Finance Minister Tengku Datuk Seri Zafrul Abdul Aziz said out of the total worth of initiatives, some RM45 billion would be directly injected by the government, of which RM35 billion would be raised from local borrowings.He also said Malaysia would not issue any foreign currency bond to finance the fiscal injection given its strong liquidity position.
"Although we can, technically, as our limit is RM35 billion and our current exposure in terms of foreign borrowings is around RM13 billion.
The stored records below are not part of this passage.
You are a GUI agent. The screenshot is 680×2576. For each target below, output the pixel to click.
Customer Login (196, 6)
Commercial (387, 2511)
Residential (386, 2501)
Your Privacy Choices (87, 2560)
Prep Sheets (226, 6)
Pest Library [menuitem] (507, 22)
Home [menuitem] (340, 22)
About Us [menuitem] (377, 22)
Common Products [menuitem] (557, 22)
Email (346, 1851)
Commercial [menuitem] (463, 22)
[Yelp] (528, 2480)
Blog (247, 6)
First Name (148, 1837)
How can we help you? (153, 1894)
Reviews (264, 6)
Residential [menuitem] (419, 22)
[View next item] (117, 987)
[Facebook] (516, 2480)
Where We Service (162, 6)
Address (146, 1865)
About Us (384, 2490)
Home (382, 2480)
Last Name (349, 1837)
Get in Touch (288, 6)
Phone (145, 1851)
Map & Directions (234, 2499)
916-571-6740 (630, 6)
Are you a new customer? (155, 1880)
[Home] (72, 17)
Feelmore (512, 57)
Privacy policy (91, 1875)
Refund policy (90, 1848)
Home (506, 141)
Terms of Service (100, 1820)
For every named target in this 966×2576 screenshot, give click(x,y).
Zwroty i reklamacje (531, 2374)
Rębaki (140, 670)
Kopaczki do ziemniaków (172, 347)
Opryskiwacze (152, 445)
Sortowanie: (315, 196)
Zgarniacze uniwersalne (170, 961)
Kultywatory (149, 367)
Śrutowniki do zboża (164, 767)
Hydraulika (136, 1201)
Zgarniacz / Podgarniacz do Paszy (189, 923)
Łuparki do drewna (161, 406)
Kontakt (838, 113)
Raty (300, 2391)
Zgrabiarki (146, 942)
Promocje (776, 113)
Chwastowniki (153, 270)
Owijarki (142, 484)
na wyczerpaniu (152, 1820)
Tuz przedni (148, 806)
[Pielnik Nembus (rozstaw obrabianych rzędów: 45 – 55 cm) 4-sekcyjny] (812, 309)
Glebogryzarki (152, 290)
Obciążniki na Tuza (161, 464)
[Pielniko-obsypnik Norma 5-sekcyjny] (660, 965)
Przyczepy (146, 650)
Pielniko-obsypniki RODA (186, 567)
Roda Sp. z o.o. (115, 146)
We (are) still left with 15 per cent capacity to borrow."Given the liquidity to date, for ringgit especially, we see (there is) no reason why we should tap into the foreign bond currency," he told a press conference after making a working visit to the Employees' Provident Fund (EPF) headquarters here, today.
Also present were EPF chairman Ahmad Badri Mohd Zahir and chief executive officer Tunku Alizakri Raja Muhammad Alias.
Tengku Zafrul said the fiscal injection for PENJANA alone totalled RM10 billion, which would be raised through Malaysian Government Securities (MGS) and Malaysian Government Investment Issue (MGII).
On another note, he said the government had so far no plans to seek a special dividend from the national oil company, Petroliam Nasional Bhd.
The finance minister was also optimistic that Malaysia's gross domestic product would rebound in the third and fourth quarters of this year as economic activities locally and globally have resumed.
"Hopefully to see better numbers in June and the momentum will continue in July, August and September.
"So (the) third quarter will see better growth. I am very optimistic," he said.
Tengku Zafrul expected the fiscal deficit would increase to between 5.8 per cent and 6.0 per cent following the implementation of PRIHATIN and PENJANA.